Given exercise: Return every line of the data below verbatim, leaving out the pictures.

Input rows:
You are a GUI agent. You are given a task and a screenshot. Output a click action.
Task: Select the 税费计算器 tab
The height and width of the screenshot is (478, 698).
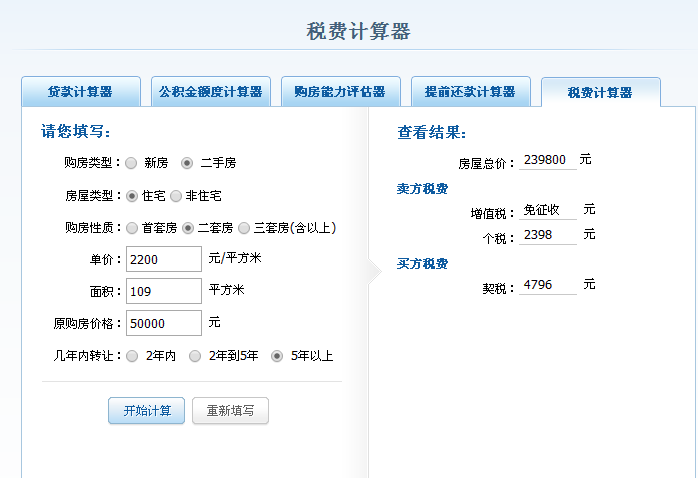pos(600,93)
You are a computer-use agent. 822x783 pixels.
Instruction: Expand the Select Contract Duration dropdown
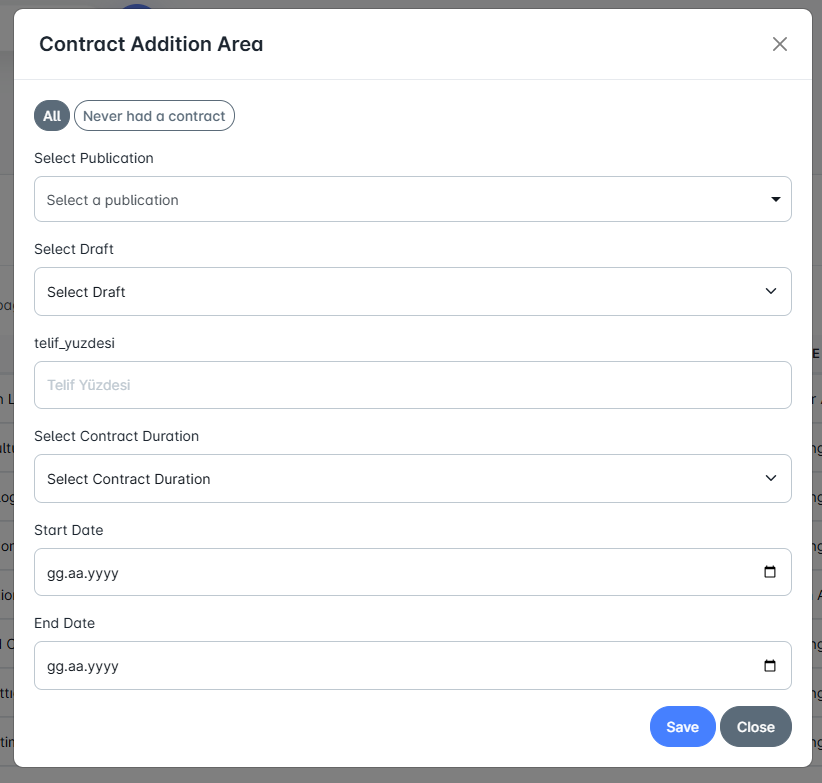coord(400,478)
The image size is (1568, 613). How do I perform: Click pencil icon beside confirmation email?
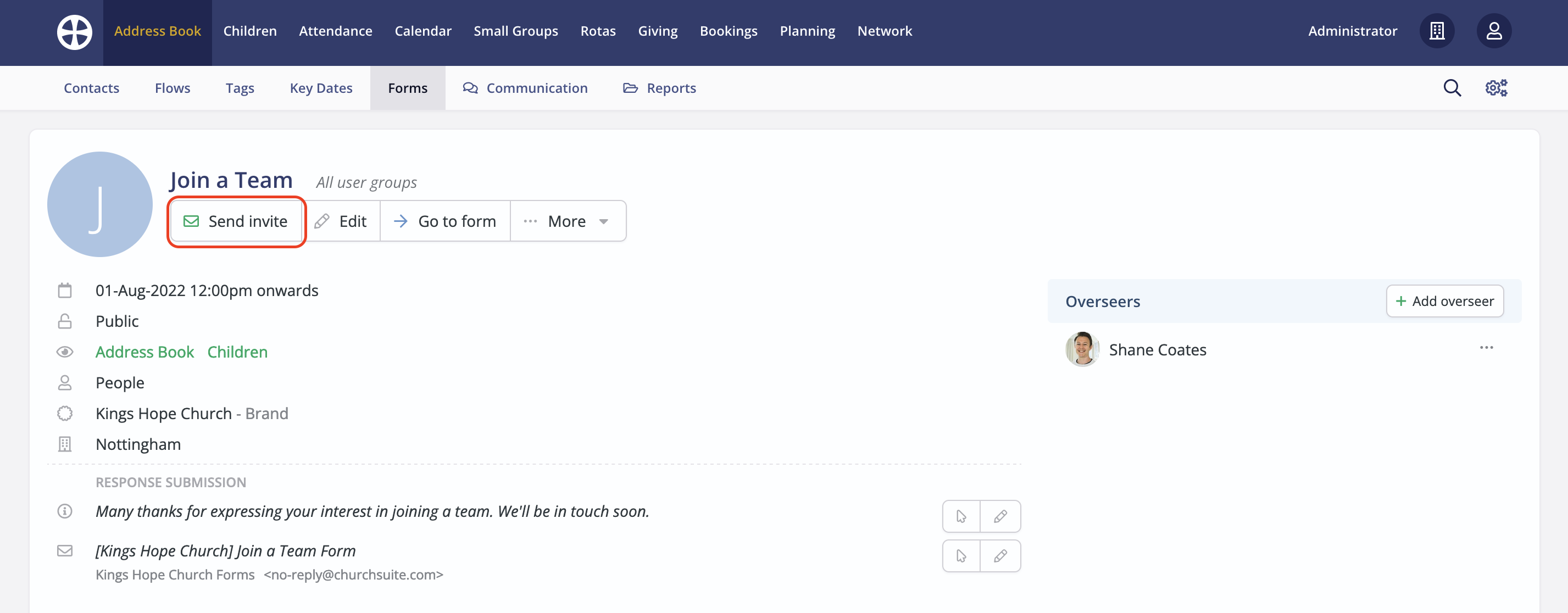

Full output:
You are a GUI agent. You are given a task and a screenshot. Output a click action.
Task: Select the 税费计算器 tab
The height and width of the screenshot is (478, 698).
pos(600,93)
You are a computer-use agent. 822x783 pixels.
Instruction: Expand the Select Contract Duration dropdown
coord(400,478)
The image size is (1568, 613). How do I perform: Click pencil icon beside confirmation email?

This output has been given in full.